Pour rendre accessible la ville, le plan veut poursuivre la mise en accessibilité réglementaire des lieux accueillant du public qui fixe une échéance à 2026. Sur les 362 sites publics, seulement 61 sites sont conformes comme la bibliothèque des Aubiers ou les écoles du quartier de la Benauge et 23 sont en attente de validation comme les écoles maternelles et élémentaires Paul-Doumer, Lac III ou bien Pin francs.

Concernant les 278 sites restants, ils sont accessibles partiellement mais ne répondent pas entièrement aux normes assure l’adjoint. Exemple ?

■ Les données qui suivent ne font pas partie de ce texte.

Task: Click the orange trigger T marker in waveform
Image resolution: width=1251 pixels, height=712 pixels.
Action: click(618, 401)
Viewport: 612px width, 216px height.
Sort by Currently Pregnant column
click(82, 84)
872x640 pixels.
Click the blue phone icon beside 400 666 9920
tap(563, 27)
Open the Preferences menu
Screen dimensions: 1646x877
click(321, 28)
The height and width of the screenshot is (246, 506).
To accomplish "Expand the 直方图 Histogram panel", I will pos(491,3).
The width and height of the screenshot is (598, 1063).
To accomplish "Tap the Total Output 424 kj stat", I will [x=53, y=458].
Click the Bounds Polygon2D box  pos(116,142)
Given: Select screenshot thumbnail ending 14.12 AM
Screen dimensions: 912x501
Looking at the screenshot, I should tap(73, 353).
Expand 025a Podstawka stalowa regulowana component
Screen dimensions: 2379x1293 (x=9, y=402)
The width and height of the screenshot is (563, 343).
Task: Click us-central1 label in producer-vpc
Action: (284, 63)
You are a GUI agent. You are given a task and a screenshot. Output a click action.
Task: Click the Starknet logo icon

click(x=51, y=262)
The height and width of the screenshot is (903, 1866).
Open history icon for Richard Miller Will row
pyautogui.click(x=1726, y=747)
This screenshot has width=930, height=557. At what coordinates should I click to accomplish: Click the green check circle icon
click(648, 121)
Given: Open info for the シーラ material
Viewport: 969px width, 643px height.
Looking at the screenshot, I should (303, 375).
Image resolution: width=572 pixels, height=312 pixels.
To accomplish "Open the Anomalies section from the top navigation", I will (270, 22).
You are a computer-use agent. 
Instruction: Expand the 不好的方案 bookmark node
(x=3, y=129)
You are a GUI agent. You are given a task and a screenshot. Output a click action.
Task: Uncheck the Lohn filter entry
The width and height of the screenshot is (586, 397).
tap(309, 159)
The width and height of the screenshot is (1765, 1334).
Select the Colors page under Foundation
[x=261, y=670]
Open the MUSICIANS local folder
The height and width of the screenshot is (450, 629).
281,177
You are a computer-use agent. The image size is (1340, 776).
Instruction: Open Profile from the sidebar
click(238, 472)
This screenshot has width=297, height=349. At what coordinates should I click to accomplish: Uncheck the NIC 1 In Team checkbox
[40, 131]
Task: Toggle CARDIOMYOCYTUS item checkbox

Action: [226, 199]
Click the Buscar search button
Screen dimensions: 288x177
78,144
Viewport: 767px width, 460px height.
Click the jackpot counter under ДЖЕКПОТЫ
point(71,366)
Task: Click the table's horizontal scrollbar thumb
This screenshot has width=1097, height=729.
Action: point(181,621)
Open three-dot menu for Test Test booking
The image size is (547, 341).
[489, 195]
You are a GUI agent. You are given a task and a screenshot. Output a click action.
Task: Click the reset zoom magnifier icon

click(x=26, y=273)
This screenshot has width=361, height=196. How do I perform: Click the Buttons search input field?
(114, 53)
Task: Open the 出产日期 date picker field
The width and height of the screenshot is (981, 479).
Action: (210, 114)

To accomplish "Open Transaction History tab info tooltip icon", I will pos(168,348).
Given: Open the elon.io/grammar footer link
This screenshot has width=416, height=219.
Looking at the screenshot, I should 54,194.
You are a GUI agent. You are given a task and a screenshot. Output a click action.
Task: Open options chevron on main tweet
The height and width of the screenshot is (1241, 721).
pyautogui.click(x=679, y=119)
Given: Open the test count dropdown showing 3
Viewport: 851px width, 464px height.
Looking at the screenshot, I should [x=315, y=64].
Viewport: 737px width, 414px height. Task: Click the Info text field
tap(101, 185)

« On peut citer le CAPC, le musée d’art contemporain. C’est un des gros dossiers qui mobilise fortement les services de la Ville. »

Quelques défauts ont été relevés sur le site lors d’une visite des membres de la sous-commission départementale d’accessibilité. Le cheminement pour les personnes déficientes visuelles avec un manque de bandes d’éveil de vigilance ou bien les places PMR dans l’amphithéâtre du lieu sont des défauts à régler.

Un GPS pour les déplacements

La majorité municipale veut miser sur l’information, en réalisant par exemple une plateforme numérique dédiée aux lieux et sites adaptés à n’importe quel type de handicap. Elle souhaite également, pour 2023, faciliter l’accès au service public notamment pour les personnes sourdes, malentendantes ou en déficience auditive, ainsi que l’information en ligne en adaptant tous les supports avec l’incorporation notamment de pictogrammes.

Si aucune réponse n’est apportée pour l’accessibilité du parvis de la gare soulevé par Anna Touron, car dépendant de la SNCF, une solution va être expérimentée pour les déplacements en ville. Bordeaux, en collaboration avec Cenon, « développe une sorte de Waze qui permet d’étudier les trajets les plus adaptés pour les usagers en fauteuil roulant », rapporte l’adjoint. Ce projet pourrait voir le jour vers la fin de l’année 2022. Cependant, le problème d’adaptabilité des trottoirs ne peut être réglé par la Ville : il revient à Bordeaux Métropole, en charge des voiries de l’étudier, précise l’adjoint.

En attendant, les offres alternatives de transports comme les taxis adaptés seront encouragés. Par ailleurs, de nouveaux places de stationnement handicapés sont prévus dans les quartiers. Bordeaux dispose de près de 1 200 places, soit 2,2 % des places de stationnements. « C’est 0,2 % de plus qu’impose la nomenclature nationale », souligne Olivier Escots qui se dit prêt à en prévoir plus « là où il y en a besoin ». 

Un plan qui divise

Pour les associations, l’accueil est mitigé. Audition & Ecoute 33 craint que ce plan ne soit rapidement dépassé. Sa président, Sandrine Lambard, elle même malentendante ironise :

« On nous dit souvent oui à tout. Que des solutions sont prévues et qu’on va accélérer les dispositifs nécessaires pour les personnes atteintes de surdité ou de malentendante. Mais on attend de voir, et souvent rien ne se fait vraiment. »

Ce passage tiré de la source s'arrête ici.